Use Body Language to Characterise

There’s one thing that writers don’t use to their advantage as much as they should, and that’s body language.
Sometimes, it’s not what characters say that catches the reader’s attention, but how they react to others and the situations around them. Little things like facial expressions, gestures, ticks, movements and posture all convey silent communication; they help the reader understand and interpret what characters are really thinking and feeling.
Writers are good at telling us what the characters looks like, what they wear and what the characters say, but how they act and react to other characters and what goes on around them is rarely exploited. We might see snippets of movements between dialogue, known as narrative “beats”, but often what we get are stock gestures like licking of lips, tilting the head, hands in pockets, running hands through hair, smoothing of ties and so on. This doesn’t give the reader much depth or character insight.
Body language should allow the writer to show rather than tell. So without the need for dialogue, we can perceive a character’s mood or how they feel just from how they move and the carry themselves. Not only that, but it can reveal subtle characteristics and behaviour.
Rather than the stock gestures favoured by writers, use body language to your advantage to add depth to those narrative beats between dialogue. What does the character’s eyes show – how do they look at someone or something? What pallor is their skin? What are they doing with their hands? Are they shuffling on their feet, or completely rigid? Are their shoulders rounded, slouched or stiff? Is their expression soft, sharp or darkened?

Challenge: Retype the body language passage word for word, starting with "Writers are good" and going on through "or character insight.".

Data lines:
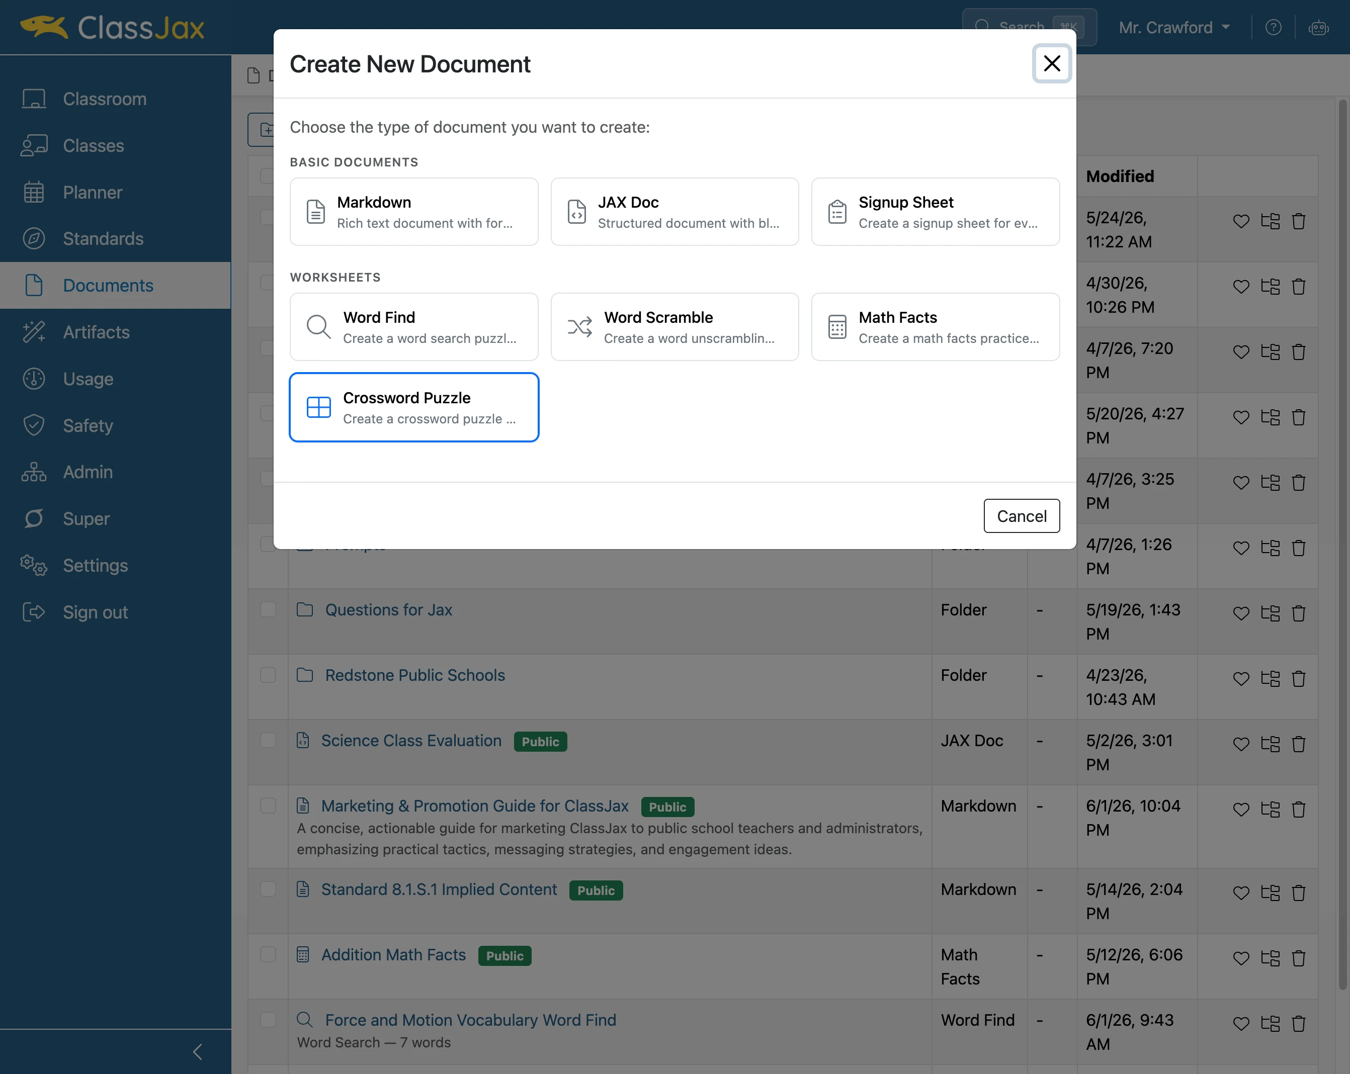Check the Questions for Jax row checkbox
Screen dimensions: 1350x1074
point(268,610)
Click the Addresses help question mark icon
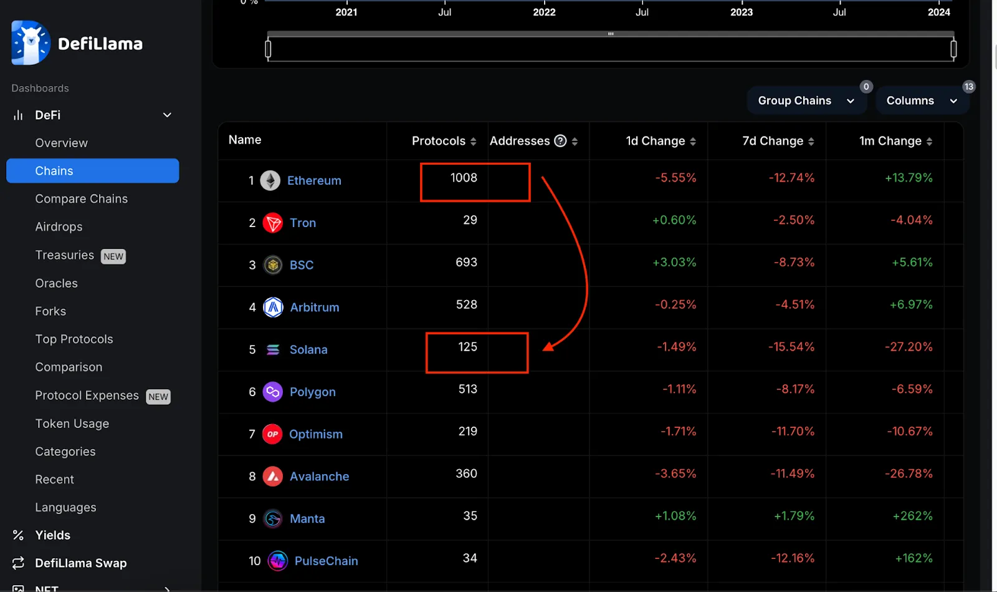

Solution:
Writers are good at telling us what the characters looks like, what they wear and what the characters say, but how they act and react to other characters and what goes on around them is rarely exploited. We might see snippets of movements between dialogue, known as narrative “beats”, but often what we get are stock gestures like licking of lips, tilting the head, hands in pockets, running hands through hair, smoothing of ties and so on. This doesn’t give the reader much depth or character insight.